Soal Latihan:
#1 Sebutkan semua singkatan berhuruf kapital dalam teks tentang tuberkulosis sesuai urutan kemunculannya.
#2 Tolong ringkas teks tentang tuberkulosis dalam dua kalimat.

Teks Dokumen:
Sekretaris Direktorat Jenderal Penanggulangan Penyakit, dr. Yudhi Pramono, MARS, menjelaskan alasan pemilihan kawasan padat penduduk sebagai fokus utama dalam penemuan kasus tuberkulosis.
Kawasan dengan kepadatan penduduk yang tinggi memiliki jumlah orang yang banyak dalam ruang yang terbatas. Hal ini meningkatkan risiko penyebaran penyakit TBC, yang dapat menular melalui udara ketika seseorang yang terinfeksi TBC batuk atau bersin.
Kepadatan penduduk sangat berkaitan dengan tingginya angka kasus TBC, karena kondisi lingkungan tempat tinggal yang dapat mendukung penyebaran penyakit, terutama yang berkaitan dengan sirkulasi udara yang tidak baik.
Sebuah penelitian dari Fakultas Kesehatan Masyarakat Universitas Muhammadiyah Jakarta, yang ditulis oleh Triana Srisantyorini dan rekan-rekan, menganalisis kejadian TBC di DKI Jakarta dari tahun 2017 hingga 2019. Penelitian tersebut menunjukkan bahwa kepadatan penduduk memiliki hubungan yang signifikan dengan peningkatan kasus TBC.
Kondisi ini muncul akibat tingginya kepadatan penduduk yang dapat mempercepat penyebaran penyakit melalui udara atau droplet, seperti tuberkulosis. Semakin padat suatu area, semakin besar kemungkinan kuman menyebar dan terhirup oleh banyak individu.
Di samping itu, minimnya sirkulasi udara di daerah dengan kepadatan penduduk yang tinggi juga meningkatkan risiko infeksi serta mempercepat penyebaran penyakit.
Pemeriksaan tuberkulosis saat ini dapat dilakukan dengan menggunakan metode Polymerase Chain Reaction (PCR), yang merupakan teknik yang mampu mendeteksi DNA Mycobacterium tuberculosis (MTB) secara in vitro.

Cuplikan Data:

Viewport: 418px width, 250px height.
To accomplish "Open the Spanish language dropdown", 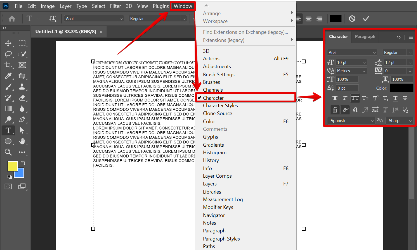I will click(x=351, y=121).
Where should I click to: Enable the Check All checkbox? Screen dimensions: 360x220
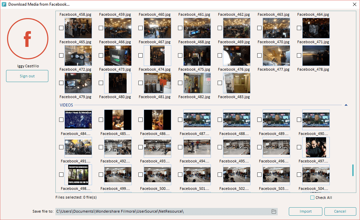[x=312, y=198]
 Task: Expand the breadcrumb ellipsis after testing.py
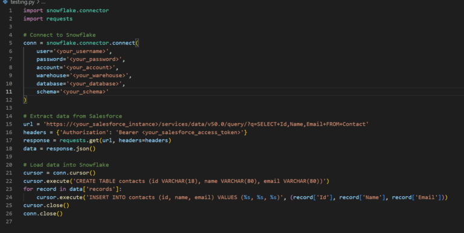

Jawaban Kegiatan:
#1 MARS, TBC, DKI, PCR, DNA, MTB

#2 Kawasan padat penduduk dijadikan fokus utama penemuan kasus tuberkulosis karena banyaknya orang dalam ruang terbatas dan buruknya sirkulasi udara meningkatkan risiko penularan TBC melalui udara, dan sebuah penelitian tentang kejadian TBC di DKI Jakarta tahun 2017 hingga 2019 menunjukkan hubungan signifikan antara kepadatan penduduk dan peningkatan kasus TBC. Pemeriksaan tuberkulosis kini dapat dilakukan dengan metode PCR yang mampu mendeteksi DNA Mycobacterium tuberculosis secara in vitro.